- _SUPPLIED DATA_:
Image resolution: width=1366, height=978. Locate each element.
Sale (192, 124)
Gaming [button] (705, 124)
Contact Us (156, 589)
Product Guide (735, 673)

- _PROMPT_: Print every record exactly, so that each word matches what is written above.

- _SOLVED PROBLEM_:
Image resolution: width=1366, height=978. Locate each element.
Sale (192, 124)
Gaming [button] (705, 124)
Contact Us (156, 589)
Product Guide (735, 673)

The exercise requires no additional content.